**Work to complete**: Can you retype every one of the records below line for line, without changing a single character?

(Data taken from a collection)
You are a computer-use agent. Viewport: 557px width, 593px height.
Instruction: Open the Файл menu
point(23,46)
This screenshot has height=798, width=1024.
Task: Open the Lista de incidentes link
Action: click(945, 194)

**Result of this task**:
You are a computer-use agent. Viewport: 557px width, 593px height.
Instruction: Open the Файл menu
point(23,46)
This screenshot has height=798, width=1024.
Task: Open the Lista de incidentes link
Action: click(945, 194)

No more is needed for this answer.